Early Memories & the Moon


My first image in this life is sitting on the bumper of my father’s car and feeling the heat smart on the back of my legs. I look up at my father at his charming smile, the loving feeling of his arm around me, and his handsome face staring forward at the camera. Despite the heat from the car burning my legs, something tells me to endure the pain and let the picture be taken.

The next memory is looking down at mounds of hot, dry dirt. Adults are sitting around in lawn chairs, laughing and drinking. The smell of the earth brings on feelings of home – I’m no-longer afraid – throwing handfuls above my head, making mud, absolutely recognizing that this will be as good as it gets. Dirt is real; it has smell, texture and is the core of everything – this is the first time feeling that I belonged in this world and that it was okay to be here… living.

Scanning memory again, a blue carpet and tiny bits of white particles manifest across my line of vision. The carpet burns my knees. I hear my name being called out, and seeing a glass brought down to my level, I crawl towards it and take a sip. The drink tasted strange but delicious as I peer up into the glass at the white bubbles, smelling the liquids bitterness as it travels up my nose, a wonderful sensation.

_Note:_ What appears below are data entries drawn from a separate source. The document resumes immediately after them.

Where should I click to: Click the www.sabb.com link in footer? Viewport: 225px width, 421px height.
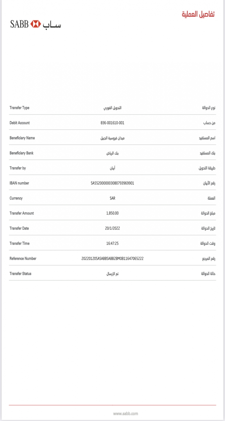(126, 413)
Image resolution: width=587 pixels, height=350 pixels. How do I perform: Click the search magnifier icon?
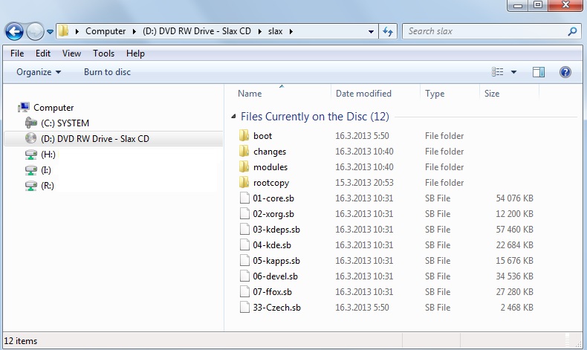(x=572, y=32)
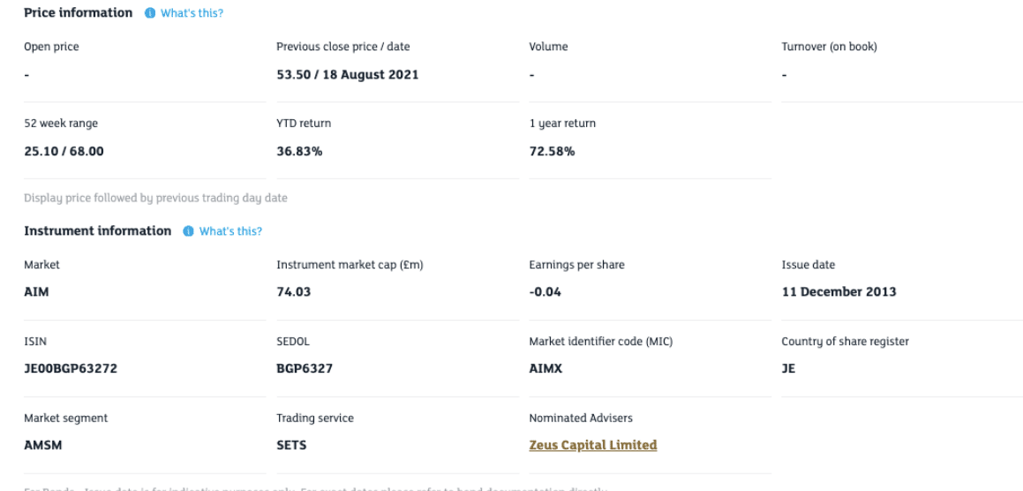Viewport: 1023px width, 491px height.
Task: Click the Price information section heading
Action: click(x=79, y=12)
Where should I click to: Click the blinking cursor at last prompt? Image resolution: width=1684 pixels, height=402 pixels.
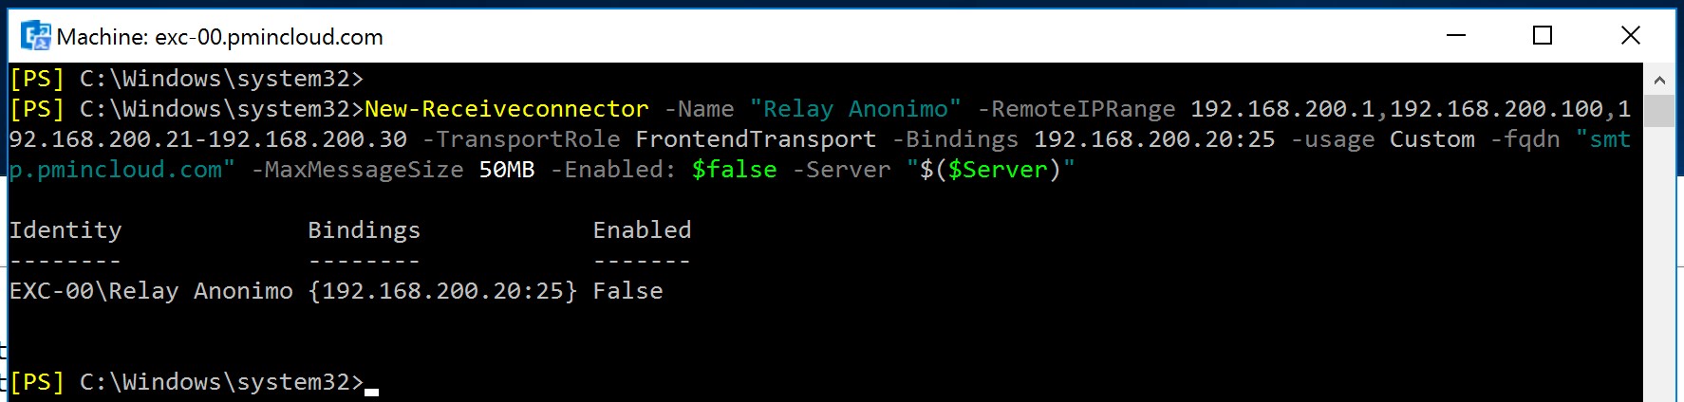[x=371, y=392]
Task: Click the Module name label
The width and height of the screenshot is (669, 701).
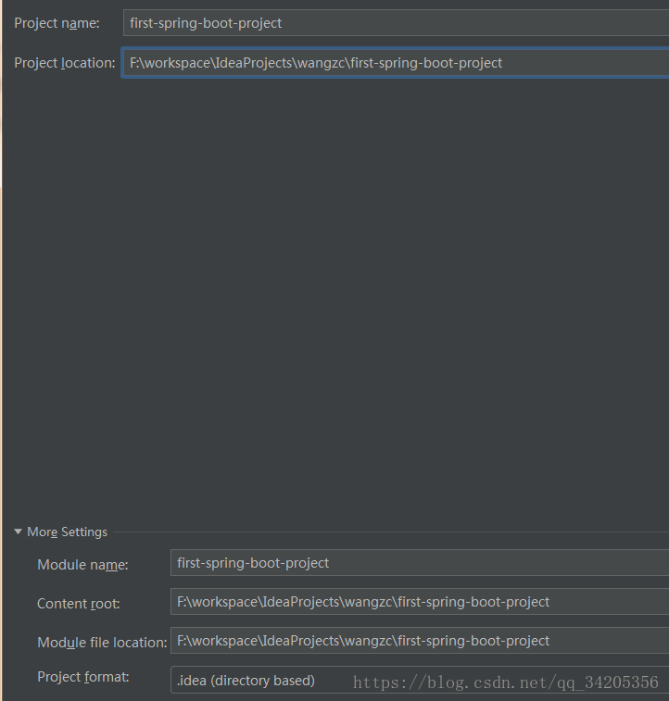Action: point(82,564)
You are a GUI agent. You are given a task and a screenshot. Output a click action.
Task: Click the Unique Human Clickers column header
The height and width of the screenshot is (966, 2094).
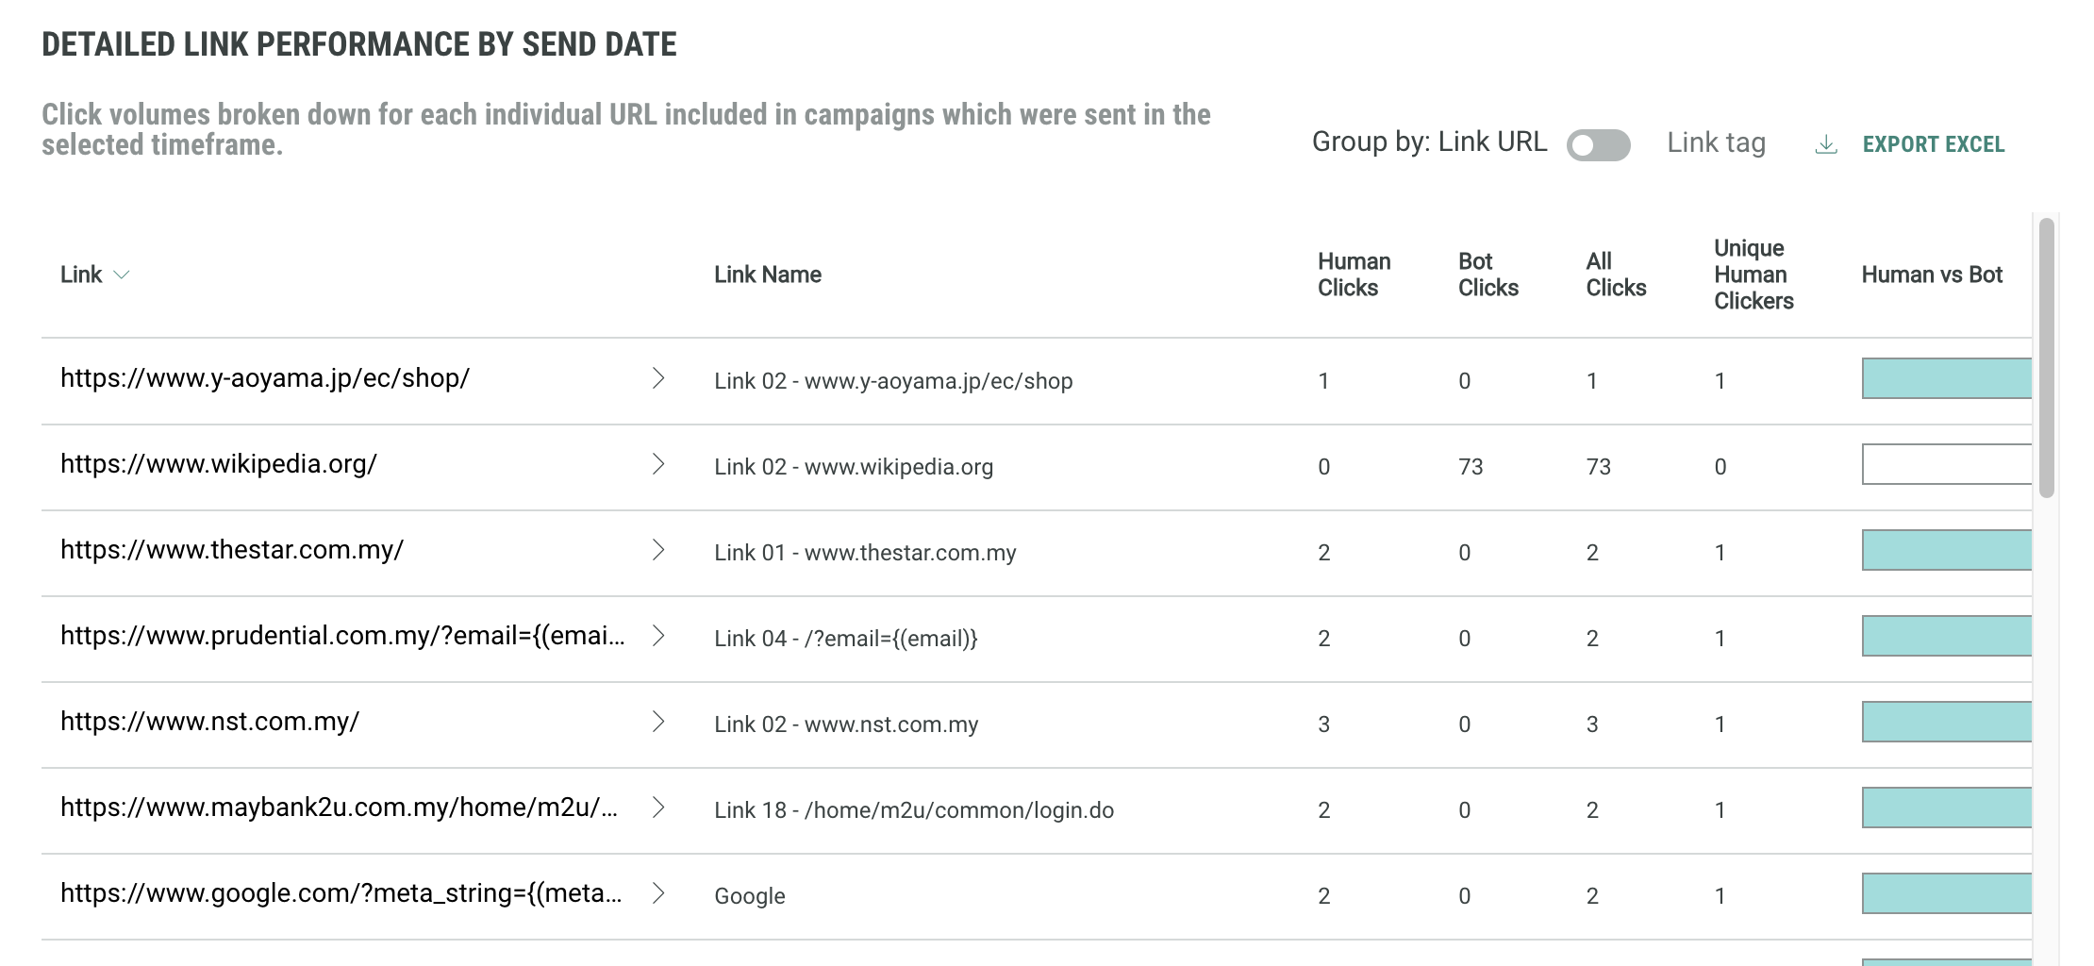pyautogui.click(x=1753, y=275)
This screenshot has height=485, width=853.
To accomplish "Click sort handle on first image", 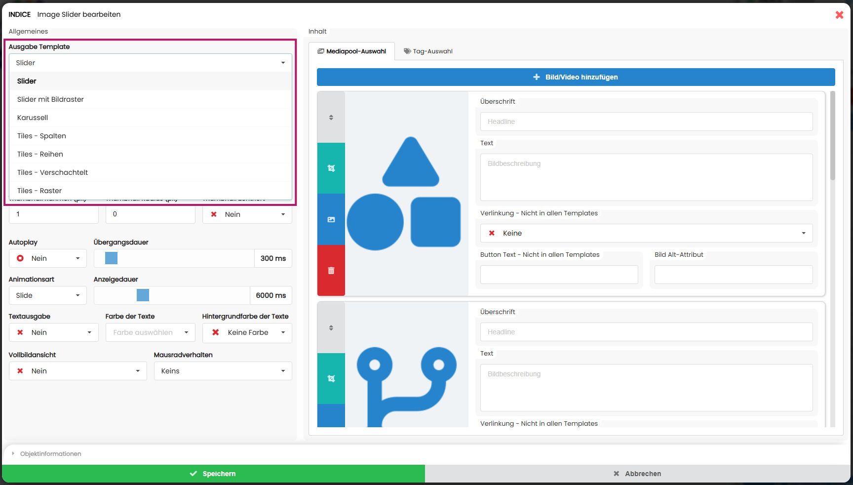I will point(331,118).
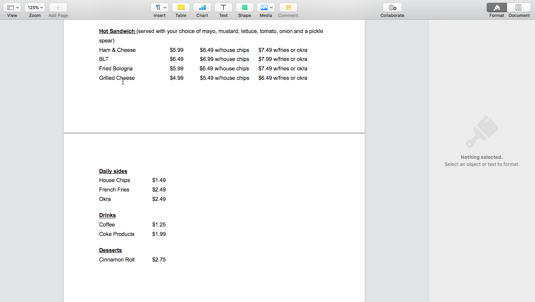Add a Comment via the yellow note icon
The height and width of the screenshot is (302, 535).
pyautogui.click(x=288, y=7)
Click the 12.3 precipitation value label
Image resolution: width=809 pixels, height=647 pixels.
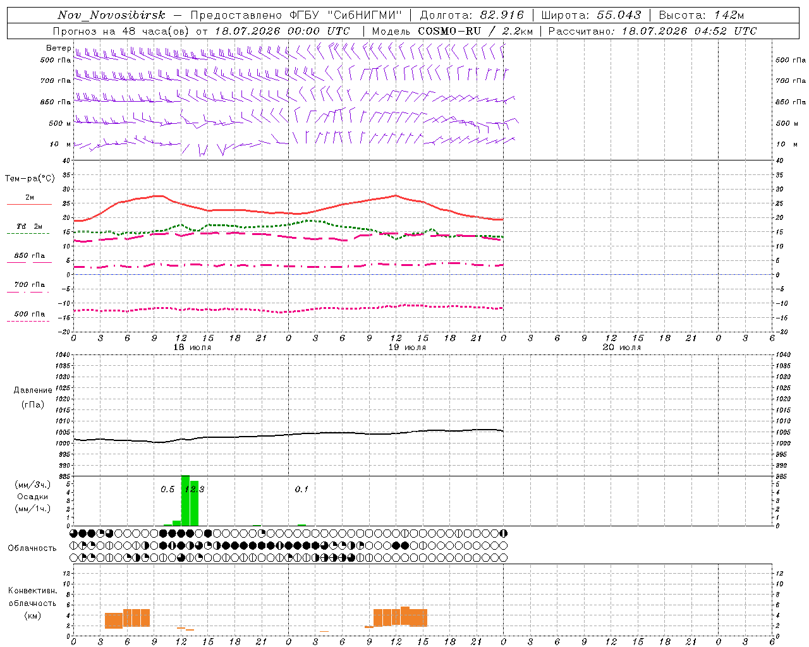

No matter how hard I try to remember the little things between the darkness, it is much later, on an airplane, looking out the window at the white clouds and below, the perfect square lines and shades the colour green. There was no fear whatsoever, but a true excitement that we were actually among the blue and white, flying in the sky.

Memory turns to flashes now, except for the nightmares.

Attempting to re-create these terrible visions in sleep, as a small child is difficult. Are they true recollections of dreams or something else?

We forget how lonely a small child’s existence can be: left in the cot for most of the morning, hungry and waiting. My trick was to jump up and down like a professional trampolinest; this action would most certainly bring mother to make my breakfast. The window was right next to my bed, thus I could jump higher and higher, up and down, seeing the apartment building across the alleyway. I remember it being a queer sensation, a perception of “now you see it, now you don’t.” At night, above the building hung a beautiful, glowing light. As I watched it turn whiter and move closer to me, this vision, this incredible orb, had to be mine for the taking. Why would this wonderful light disappear in the morning? Later, I was caught at my bouncing antics and my little bed moved to the other side of the room, to ensure my small body did not end up on the concrete, three stories below.

It was only much later that it dawned on me that the moon could never be mine.